Assignment
Count the lines in the entries below that include the word "Given". Give nothing but the number.

[Stored data entries]
*** Block opens ***
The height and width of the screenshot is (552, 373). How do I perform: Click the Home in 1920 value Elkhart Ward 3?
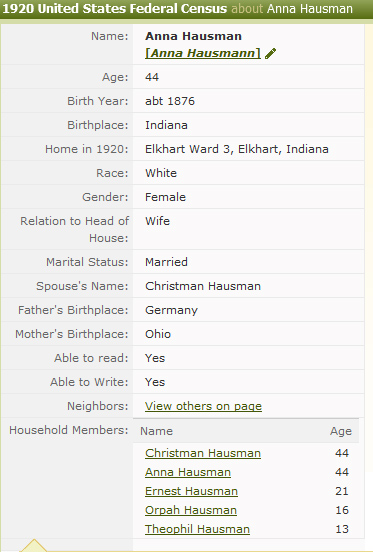236,149
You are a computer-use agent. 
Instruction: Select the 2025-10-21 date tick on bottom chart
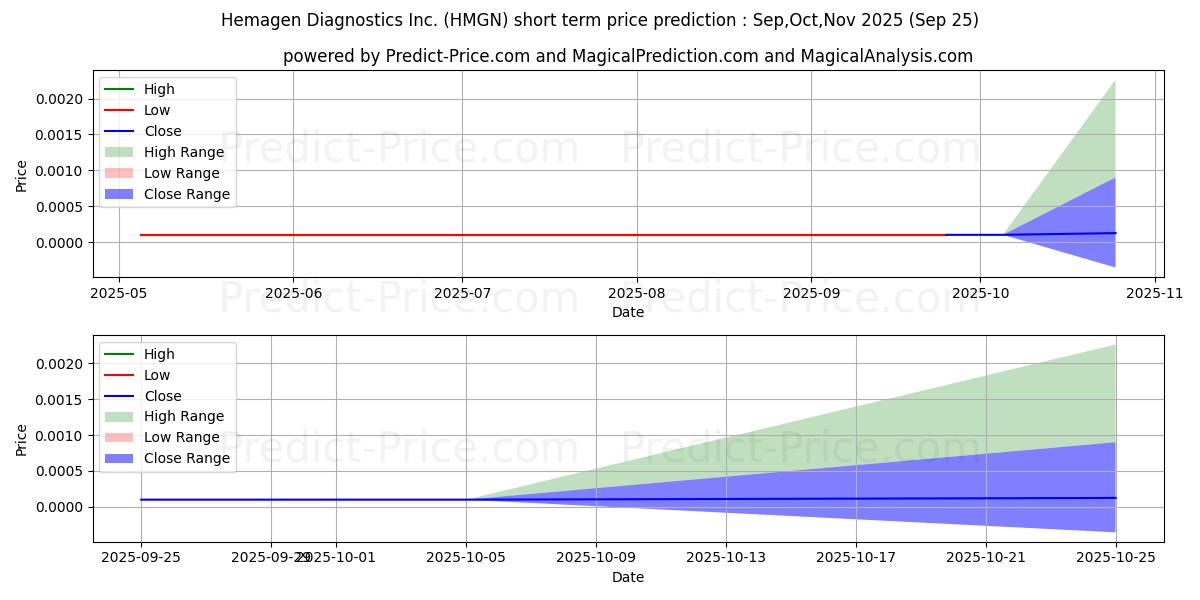pyautogui.click(x=986, y=558)
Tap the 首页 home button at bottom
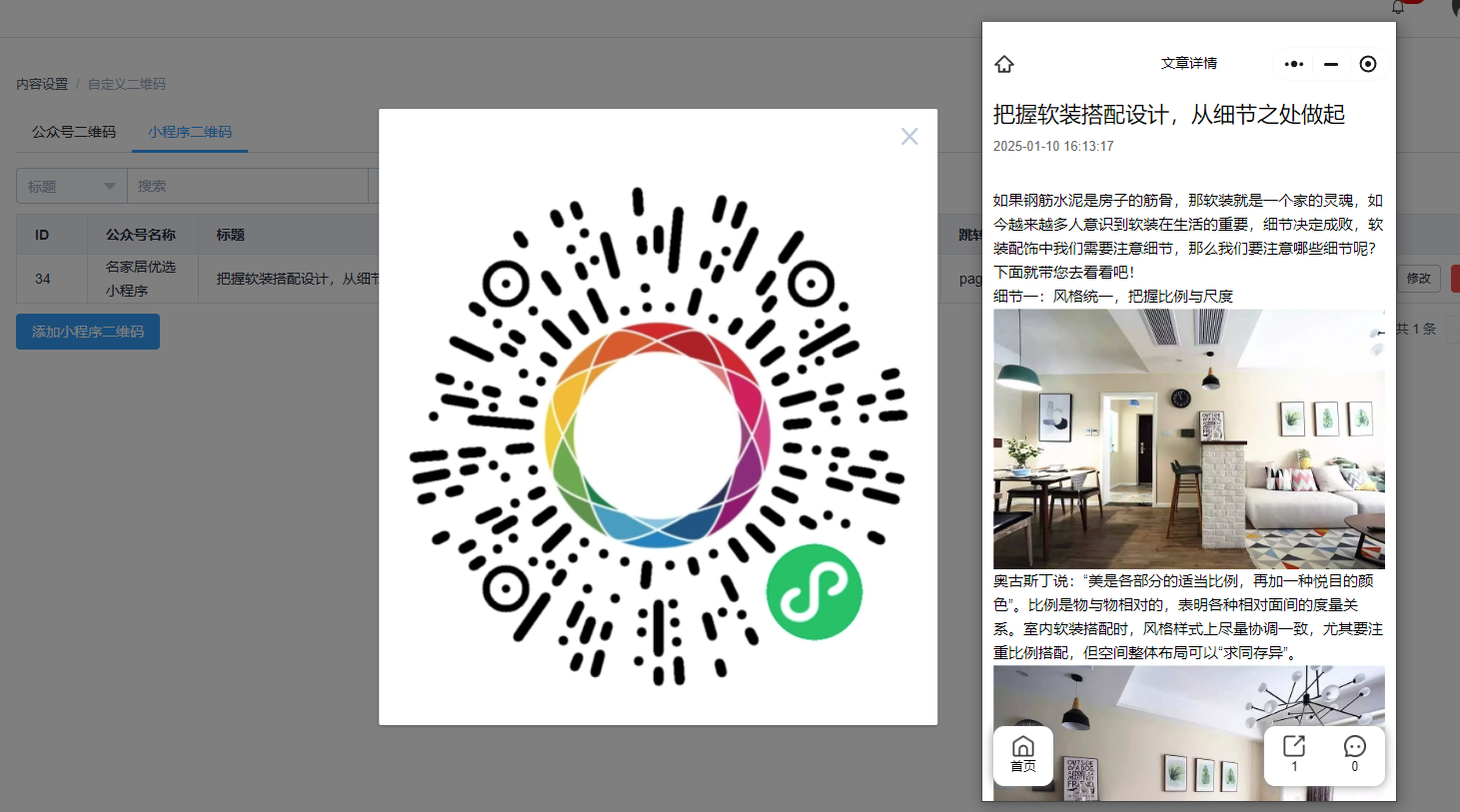1460x812 pixels. click(1023, 755)
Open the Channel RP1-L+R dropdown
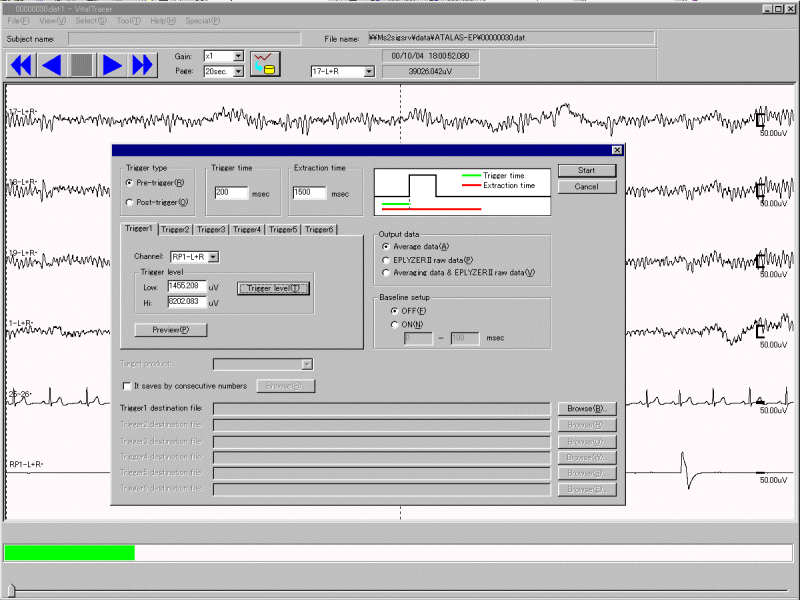The width and height of the screenshot is (800, 600). tap(213, 257)
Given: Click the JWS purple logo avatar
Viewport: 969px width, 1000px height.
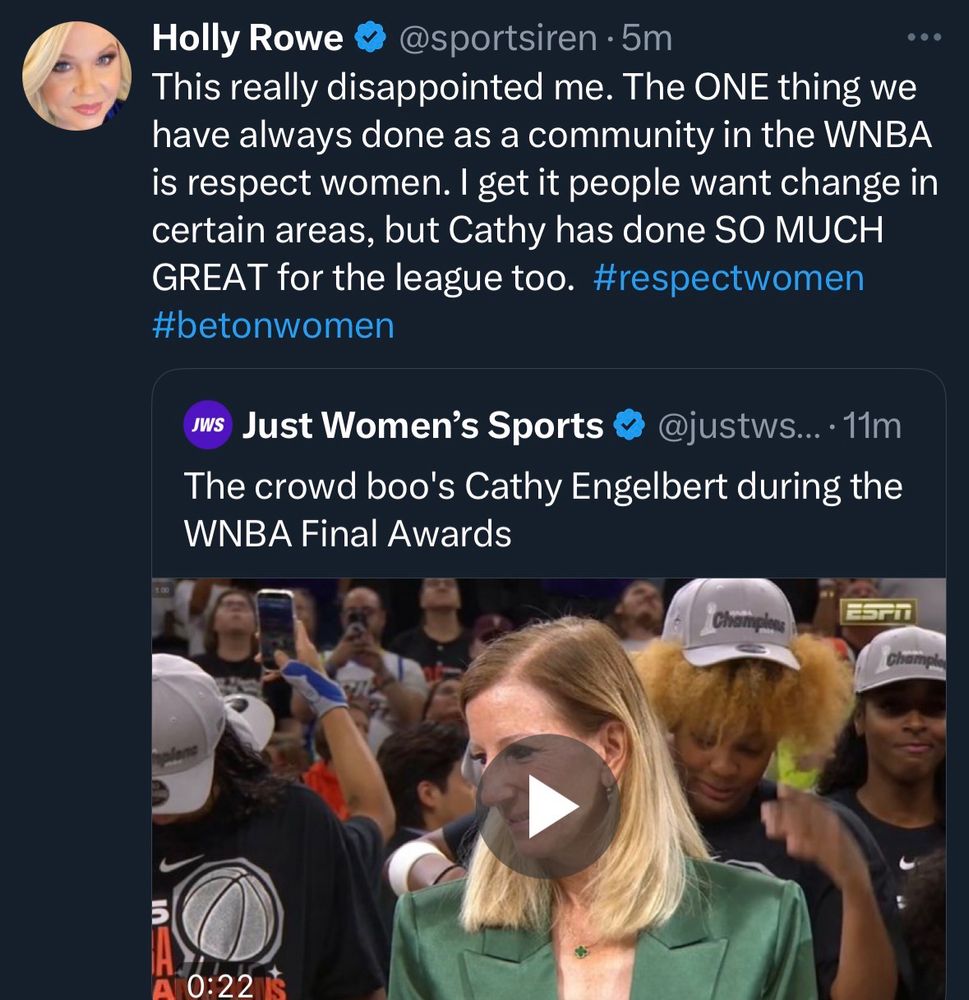Looking at the screenshot, I should point(208,427).
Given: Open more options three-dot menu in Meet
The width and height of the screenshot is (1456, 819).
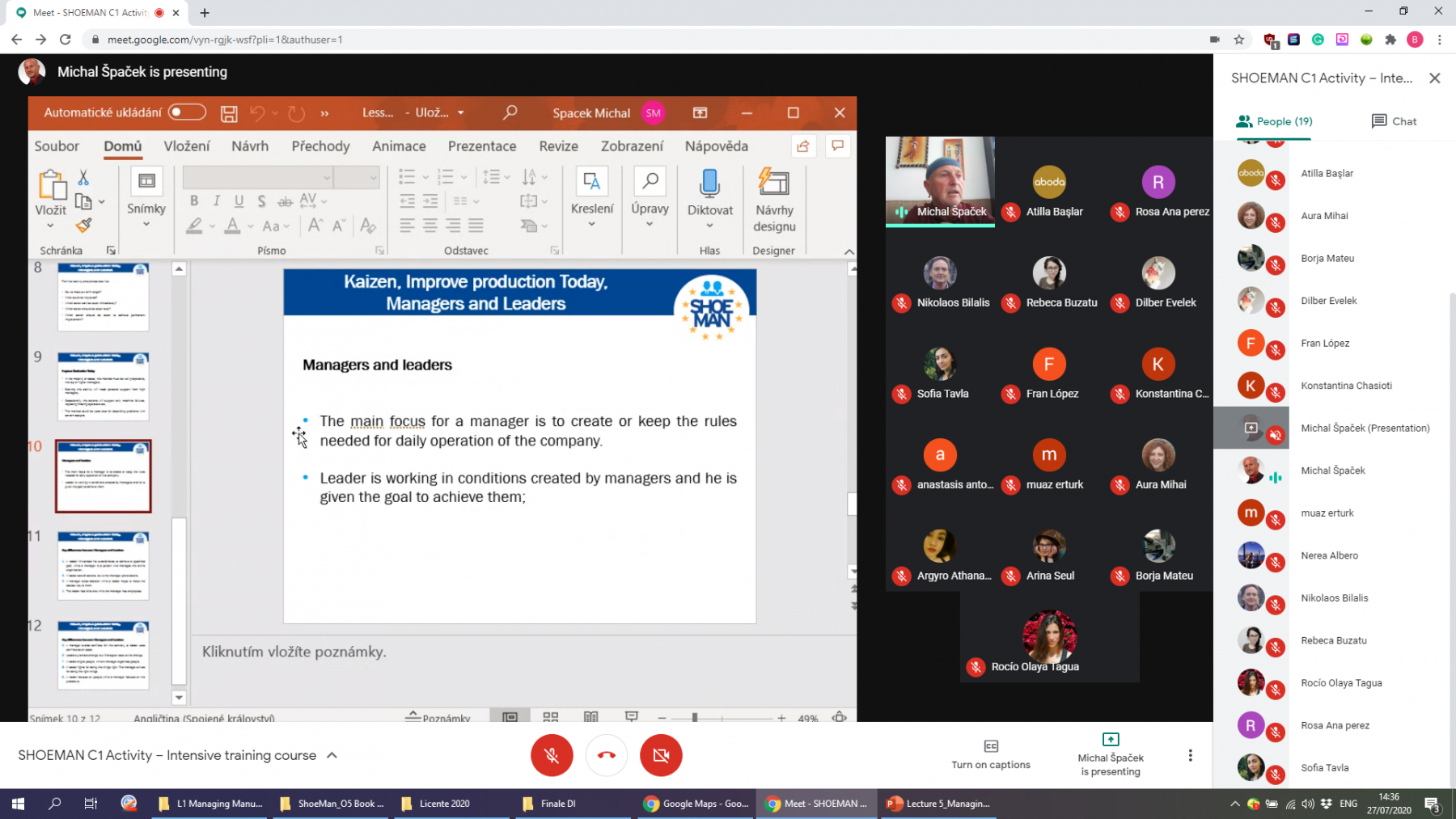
*** Block closes ***
Answer to this problem
2